G. APROVEITANDO OUTROS RECURSOS – COLETIVOS.

v  Acompanhá-lo aos cultos, célula, etc. (até que ele fique suficientemente firme, e passe a assistir sem que seja precise ir buscá-lo);

v  Levá-lo a iniciar as classes do Curso de Fundamentos, iniciando com a Nova Criatura, e depois indo para a Família Cristã, Curso de Membresia e Ide e fazei Discípulos;

v  Levá-lo a participar do Pré-Encontro, Encontro e Pós-Encontro;

v  Desafiá-lo a memorizar um versículo cada semana;

v  Se ele for jovem ou adolescente, envolvê-lo nas programações jovens e teen que acontecem periodicamente na igreja e fora dela;

v  Pedir que ele compartilhe o que está aprendendo no seu tempo diário a sós com Deus;

v  Sugerir outros estudos, livros ou revistas que ele possa usar no seu tempo devocional;

v  Convidá-lo e levá-lo a participar do TADEL, para comece a entender e tomar gosto pelos assuntos ligados ao discipulado e liderança de células.

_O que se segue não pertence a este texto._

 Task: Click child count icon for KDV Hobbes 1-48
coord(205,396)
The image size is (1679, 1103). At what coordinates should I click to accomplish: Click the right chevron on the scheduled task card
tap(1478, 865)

H. SUGESTÕES PRÁTICAS PARA O DISCIPULADOR

v  Anotar os estudos e sugestões que têm ajudado o novo crente. Guardá-los numa pasta para usar com outros;

v  Compartilhar o que você está ensinando com outros discipuladores (a melhor maneira de guardar o que aprende é ensinar a outros);

v  Aplicar em sua vida o que você está ensinando (hipocrisia, geralmente, é o resultado de não aplicar na própria vida o conhecimento que tem);

v  Dar oportunidade para o novo convertido compartilhar o que ele está aprendendo no seu tempo a sós com Deus, bem como sua dificuldade em entender e responder às perguntas nos estudos impressos;

v  Continuar crescendo! Deve continuar estudando para crescer;

v  Não desanimar – Um consolidador bem sucedido é alguém que ama e treina o novo crente, deixando os resultados com Deus. “Não nos cansemos de fazer o bem” (Gálatas 6.9).

v  Sempre arquivar os materiais que tem na sua pasta de consolidação, os estudos dados no TADEL, as instruções fornecidas pelos supervisores e pastores para as reuniões dos grupos de setor, etc.

v  Quando achar materiais que podem ajudar o novo crente, inclua esses na sua pasta de consolidação.

v  Deixar que o Espírito Santo lhe mostre verdades que podem beneficiar o novo crente. Anote-a e inclua na sua pasta.

v  Quando o novo crente ficar bem integrado, em condições de se alimentar espiritualmente, deve providenciar para ele cópias dos materiais que você tem na sua pasta de consolidação. Eles podem ajudá-lo a continuar crescendo, e, também, o ajudarão a consolidar outros.

Todo o tempo o consolidador deve lembrar que seu objetivo é exortar o novo crente a ficar firme na comunhão com Cristo e sua igreja. Ele fará isso levando o novo crente a se alimentar espiritualmente e participar assiduamente na vida da igreja.